Here are some records; return them all exactly.

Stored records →
[Start of section]
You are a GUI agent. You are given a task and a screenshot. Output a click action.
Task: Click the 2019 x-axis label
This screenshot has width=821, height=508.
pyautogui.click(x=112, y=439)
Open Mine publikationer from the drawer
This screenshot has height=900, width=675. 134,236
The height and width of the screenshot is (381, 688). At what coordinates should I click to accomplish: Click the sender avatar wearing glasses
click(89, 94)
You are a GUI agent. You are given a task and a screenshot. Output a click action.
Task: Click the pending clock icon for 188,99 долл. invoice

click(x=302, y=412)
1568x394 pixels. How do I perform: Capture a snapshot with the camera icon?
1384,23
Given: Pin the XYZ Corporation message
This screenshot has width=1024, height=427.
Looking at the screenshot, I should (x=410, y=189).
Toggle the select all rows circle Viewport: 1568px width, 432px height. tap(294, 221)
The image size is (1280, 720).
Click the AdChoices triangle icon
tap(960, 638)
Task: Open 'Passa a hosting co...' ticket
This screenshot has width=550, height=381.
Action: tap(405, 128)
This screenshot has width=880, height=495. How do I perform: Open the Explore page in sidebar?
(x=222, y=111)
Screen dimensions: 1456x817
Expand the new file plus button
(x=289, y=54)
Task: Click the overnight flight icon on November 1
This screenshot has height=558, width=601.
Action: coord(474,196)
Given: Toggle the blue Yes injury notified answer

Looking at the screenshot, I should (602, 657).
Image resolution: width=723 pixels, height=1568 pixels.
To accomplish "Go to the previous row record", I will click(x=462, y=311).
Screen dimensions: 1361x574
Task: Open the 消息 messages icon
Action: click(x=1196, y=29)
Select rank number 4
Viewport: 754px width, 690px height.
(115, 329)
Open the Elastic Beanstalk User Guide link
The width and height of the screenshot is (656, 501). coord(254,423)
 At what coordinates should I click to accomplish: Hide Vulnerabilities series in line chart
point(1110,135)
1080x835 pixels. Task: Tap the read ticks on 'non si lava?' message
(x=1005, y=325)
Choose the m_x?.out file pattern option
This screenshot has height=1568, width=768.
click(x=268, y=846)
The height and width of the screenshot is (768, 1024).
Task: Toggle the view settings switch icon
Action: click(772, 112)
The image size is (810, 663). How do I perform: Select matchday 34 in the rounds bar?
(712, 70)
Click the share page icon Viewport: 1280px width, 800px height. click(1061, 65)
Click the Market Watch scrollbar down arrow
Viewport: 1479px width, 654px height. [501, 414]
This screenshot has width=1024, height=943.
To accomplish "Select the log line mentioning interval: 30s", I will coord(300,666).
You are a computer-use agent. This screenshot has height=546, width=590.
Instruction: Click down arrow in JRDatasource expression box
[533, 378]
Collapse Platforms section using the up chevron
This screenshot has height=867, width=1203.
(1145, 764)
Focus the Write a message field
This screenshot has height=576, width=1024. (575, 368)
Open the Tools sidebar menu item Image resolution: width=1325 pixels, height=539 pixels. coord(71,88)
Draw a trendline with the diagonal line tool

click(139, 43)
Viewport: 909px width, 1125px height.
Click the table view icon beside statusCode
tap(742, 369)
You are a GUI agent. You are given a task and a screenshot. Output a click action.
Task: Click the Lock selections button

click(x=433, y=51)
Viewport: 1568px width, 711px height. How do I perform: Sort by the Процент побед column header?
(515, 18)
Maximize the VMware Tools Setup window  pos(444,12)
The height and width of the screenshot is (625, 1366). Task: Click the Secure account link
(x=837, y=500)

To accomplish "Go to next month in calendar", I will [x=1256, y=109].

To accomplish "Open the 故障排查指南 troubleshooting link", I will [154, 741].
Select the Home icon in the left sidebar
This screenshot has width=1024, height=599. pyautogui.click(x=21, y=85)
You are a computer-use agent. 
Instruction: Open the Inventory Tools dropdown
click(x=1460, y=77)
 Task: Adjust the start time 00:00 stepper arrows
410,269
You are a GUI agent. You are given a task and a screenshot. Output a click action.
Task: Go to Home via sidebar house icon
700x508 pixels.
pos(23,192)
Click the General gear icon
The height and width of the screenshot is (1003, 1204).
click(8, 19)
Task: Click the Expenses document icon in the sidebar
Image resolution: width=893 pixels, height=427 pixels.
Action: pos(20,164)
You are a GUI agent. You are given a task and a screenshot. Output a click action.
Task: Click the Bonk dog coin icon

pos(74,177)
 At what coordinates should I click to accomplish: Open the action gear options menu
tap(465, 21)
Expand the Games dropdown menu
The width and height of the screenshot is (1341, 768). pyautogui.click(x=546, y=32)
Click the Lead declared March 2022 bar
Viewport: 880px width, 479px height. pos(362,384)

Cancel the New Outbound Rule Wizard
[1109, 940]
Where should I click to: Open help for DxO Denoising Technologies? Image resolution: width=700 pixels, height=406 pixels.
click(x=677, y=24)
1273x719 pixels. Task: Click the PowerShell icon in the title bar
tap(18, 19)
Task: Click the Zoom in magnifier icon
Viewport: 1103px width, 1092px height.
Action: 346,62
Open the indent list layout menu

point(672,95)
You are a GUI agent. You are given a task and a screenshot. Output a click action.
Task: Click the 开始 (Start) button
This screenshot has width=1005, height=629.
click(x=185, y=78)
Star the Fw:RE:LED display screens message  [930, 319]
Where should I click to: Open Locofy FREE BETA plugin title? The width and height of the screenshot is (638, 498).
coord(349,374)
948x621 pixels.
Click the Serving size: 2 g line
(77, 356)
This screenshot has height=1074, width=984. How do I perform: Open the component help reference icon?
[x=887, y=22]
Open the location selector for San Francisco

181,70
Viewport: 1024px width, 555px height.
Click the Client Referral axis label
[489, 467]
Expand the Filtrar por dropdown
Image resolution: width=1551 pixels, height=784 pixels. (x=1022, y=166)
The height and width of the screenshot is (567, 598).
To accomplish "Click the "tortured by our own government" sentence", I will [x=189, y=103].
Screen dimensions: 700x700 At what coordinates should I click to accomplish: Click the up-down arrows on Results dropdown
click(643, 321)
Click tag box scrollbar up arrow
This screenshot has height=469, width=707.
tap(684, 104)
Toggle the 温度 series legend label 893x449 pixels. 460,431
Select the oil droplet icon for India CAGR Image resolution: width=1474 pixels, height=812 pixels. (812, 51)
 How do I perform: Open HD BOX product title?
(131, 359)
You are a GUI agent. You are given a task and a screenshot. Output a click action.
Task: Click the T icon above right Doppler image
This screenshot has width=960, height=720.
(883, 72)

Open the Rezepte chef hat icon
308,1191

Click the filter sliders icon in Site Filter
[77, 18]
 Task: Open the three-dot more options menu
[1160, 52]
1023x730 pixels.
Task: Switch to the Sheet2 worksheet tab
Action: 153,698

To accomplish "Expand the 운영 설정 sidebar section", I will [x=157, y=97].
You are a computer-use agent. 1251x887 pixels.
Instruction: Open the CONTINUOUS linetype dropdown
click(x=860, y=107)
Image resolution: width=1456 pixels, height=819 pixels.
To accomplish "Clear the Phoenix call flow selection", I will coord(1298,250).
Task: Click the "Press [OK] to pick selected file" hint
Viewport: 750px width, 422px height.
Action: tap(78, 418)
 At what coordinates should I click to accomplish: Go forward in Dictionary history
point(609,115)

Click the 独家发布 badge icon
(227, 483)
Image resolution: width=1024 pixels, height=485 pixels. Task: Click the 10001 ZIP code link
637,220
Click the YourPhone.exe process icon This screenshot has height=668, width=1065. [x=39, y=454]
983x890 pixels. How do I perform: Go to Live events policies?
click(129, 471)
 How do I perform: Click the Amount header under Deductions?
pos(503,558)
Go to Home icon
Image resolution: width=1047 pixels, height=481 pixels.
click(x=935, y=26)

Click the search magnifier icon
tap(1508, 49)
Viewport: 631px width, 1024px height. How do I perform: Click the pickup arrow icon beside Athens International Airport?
[End of section]
Output below →
You are a GUI agent. You are given a task and a screenshot. Output a click action.
Task: Click the 2019 x-axis label
This screenshot has width=821, height=508.
pyautogui.click(x=112, y=439)
Open Mine publikationer from the drawer
This screenshot has height=900, width=675. 134,236
The height and width of the screenshot is (381, 688). At what coordinates should I click to accomplish: Click the sender avatar wearing glasses
click(89, 94)
You are a GUI agent. You are given a task and a screenshot. Output a click action.
Task: Click the pending clock icon for 188,99 долл. invoice

click(x=302, y=412)
1568x394 pixels. How do I perform: Capture a snapshot with the camera icon?
1384,23
Given: Pin the XYZ Corporation message
This screenshot has width=1024, height=427.
Looking at the screenshot, I should (x=410, y=189).
Toggle the select all rows circle Viewport: 1568px width, 432px height. tap(294, 221)
The image size is (1280, 720).
Click the AdChoices triangle icon
tap(960, 638)
Task: Open 'Passa a hosting co...' ticket
This screenshot has width=550, height=381.
Action: tap(405, 128)
This screenshot has width=880, height=495. How do I perform: Open the Explore page in sidebar?
(x=222, y=111)
Screen dimensions: 1456x817
Expand the new file plus button
(x=289, y=54)
Task: Click the overnight flight icon on November 1
This screenshot has height=558, width=601.
Action: coord(474,196)
Given: Toggle the blue Yes injury notified answer

Looking at the screenshot, I should (602, 657).
Image resolution: width=723 pixels, height=1568 pixels.
To accomplish "Go to the previous row record", I will click(x=462, y=311).
Screen dimensions: 1361x574
Task: Open the 消息 messages icon
Action: click(x=1196, y=29)
Select rank number 4
Viewport: 754px width, 690px height.
(115, 329)
Open the Elastic Beanstalk User Guide link
The width and height of the screenshot is (656, 501). coord(254,423)
 At what coordinates should I click to accomplish: Hide Vulnerabilities series in line chart
point(1110,135)
1080x835 pixels. Task: Tap the read ticks on 'non si lava?' message
(x=1005, y=325)
Choose the m_x?.out file pattern option
This screenshot has height=1568, width=768.
click(x=268, y=846)
The height and width of the screenshot is (768, 1024).
Task: Toggle the view settings switch icon
Action: click(772, 112)
The image size is (810, 663). How do I perform: Select matchday 34 in the rounds bar?
(712, 70)
Click the share page icon Viewport: 1280px width, 800px height. click(1061, 65)
Click the Market Watch scrollbar down arrow
Viewport: 1479px width, 654px height. [501, 414]
This screenshot has width=1024, height=943.
To accomplish "Select the log line mentioning interval: 30s", I will coord(300,666).
You are a computer-use agent. This screenshot has height=546, width=590.
Instruction: Click down arrow in JRDatasource expression box
[533, 378]
Collapse Platforms section using the up chevron
This screenshot has height=867, width=1203.
(1145, 764)
Focus the Write a message field
This screenshot has height=576, width=1024. (575, 368)
Open the Tools sidebar menu item Image resolution: width=1325 pixels, height=539 pixels. coord(71,88)
Draw a trendline with the diagonal line tool

click(139, 43)
Viewport: 909px width, 1125px height.
Click the table view icon beside statusCode
tap(742, 369)
You are a GUI agent. You are given a task and a screenshot. Output a click action.
Task: Click the Lock selections button

click(x=433, y=51)
Viewport: 1568px width, 711px height. How do I perform: Sort by the Процент побед column header?
(515, 18)
Maximize the VMware Tools Setup window  pos(444,12)
The height and width of the screenshot is (625, 1366). Task: Click the Secure account link
(x=837, y=500)

To accomplish "Go to next month in calendar", I will [x=1256, y=109].

To accomplish "Open the 故障排查指南 troubleshooting link", I will [154, 741].
Select the Home icon in the left sidebar
This screenshot has width=1024, height=599. pyautogui.click(x=21, y=85)
You are a computer-use agent. 
Instruction: Open the Inventory Tools dropdown
click(x=1460, y=77)
 Task: Adjust the start time 00:00 stepper arrows
410,269
You are a GUI agent. You are given a task and a screenshot. Output a click action.
Task: Go to Home via sidebar house icon
700x508 pixels.
pos(23,192)
Click the General gear icon
The height and width of the screenshot is (1003, 1204).
click(8, 19)
Task: Click the Expenses document icon in the sidebar
Image resolution: width=893 pixels, height=427 pixels.
Action: pos(20,164)
You are a GUI agent. You are given a task and a screenshot. Output a click action.
Task: Click the Bonk dog coin icon

pos(74,177)
 At what coordinates should I click to accomplish: Open the action gear options menu
tap(465, 21)
Expand the Games dropdown menu
The width and height of the screenshot is (1341, 768). pyautogui.click(x=546, y=32)
Click the Lead declared March 2022 bar
Viewport: 880px width, 479px height. pos(362,384)

Cancel the New Outbound Rule Wizard
[1109, 940]
Where should I click to: Open help for DxO Denoising Technologies? Image resolution: width=700 pixels, height=406 pixels.
click(x=677, y=24)
1273x719 pixels. Task: Click the PowerShell icon in the title bar
tap(18, 19)
Task: Click the Zoom in magnifier icon
Viewport: 1103px width, 1092px height.
Action: 346,62
Open the indent list layout menu

point(672,95)
You are a GUI agent. You are given a task and a screenshot. Output a click action.
Task: Click the 开始 (Start) button
This screenshot has width=1005, height=629.
click(x=185, y=78)
Star the Fw:RE:LED display screens message  [930, 319]
Where should I click to: Open Locofy FREE BETA plugin title? The width and height of the screenshot is (638, 498).
coord(349,374)
948x621 pixels.
Click the Serving size: 2 g line
(77, 356)
This screenshot has height=1074, width=984. How do I perform: Open the component help reference icon?
[x=887, y=22]
Open the location selector for San Francisco

181,70
Viewport: 1024px width, 555px height.
Click the Client Referral axis label
[489, 467]
Expand the Filtrar por dropdown
Image resolution: width=1551 pixels, height=784 pixels. (x=1022, y=166)
The height and width of the screenshot is (567, 598).
To accomplish "Click the "tortured by our own government" sentence", I will [x=189, y=103].
Screen dimensions: 700x700 At what coordinates should I click to accomplish: Click the up-down arrows on Results dropdown
click(643, 321)
Click tag box scrollbar up arrow
This screenshot has height=469, width=707.
tap(684, 104)
Toggle the 温度 series legend label 893x449 pixels. 460,431
Select the oil droplet icon for India CAGR Image resolution: width=1474 pixels, height=812 pixels. (812, 51)
 How do I perform: Open HD BOX product title?
(131, 359)
You are a GUI agent. You are given a task and a screenshot. Output a click action.
Task: Click the T icon above right Doppler image
This screenshot has width=960, height=720.
(883, 72)

Open the Rezepte chef hat icon
308,1191

Click the filter sliders icon in Site Filter
[77, 18]
 Task: Open the three-dot more options menu
[1160, 52]
1023x730 pixels.
Task: Switch to the Sheet2 worksheet tab
Action: 153,698

To accomplish "Expand the 운영 설정 sidebar section", I will [x=157, y=97].
You are a computer-use agent. 1251x887 pixels.
Instruction: Open the CONTINUOUS linetype dropdown
click(x=860, y=107)
Image resolution: width=1456 pixels, height=819 pixels.
To accomplish "Clear the Phoenix call flow selection", I will coord(1298,250).
Task: Click the "Press [OK] to pick selected file" hint
Viewport: 750px width, 422px height.
Action: tap(78, 418)
 At what coordinates should I click to accomplish: Go forward in Dictionary history
point(609,115)

Click the 独家发布 badge icon
(227, 483)
Image resolution: width=1024 pixels, height=485 pixels. Task: Click the 10001 ZIP code link
637,220
Click the YourPhone.exe process icon This screenshot has height=668, width=1065. [x=39, y=454]
983x890 pixels. How do I perform: Go to Live events policies?
click(129, 471)
 How do I perform: Click the Amount header under Deductions?
pos(503,558)
Go to Home icon
Image resolution: width=1047 pixels, height=481 pixels.
click(x=935, y=26)

Click the search magnifier icon
tap(1508, 49)
Viewport: 631px width, 1024px height. How do I perform: Click the pickup arrow icon beside Athens International Airport?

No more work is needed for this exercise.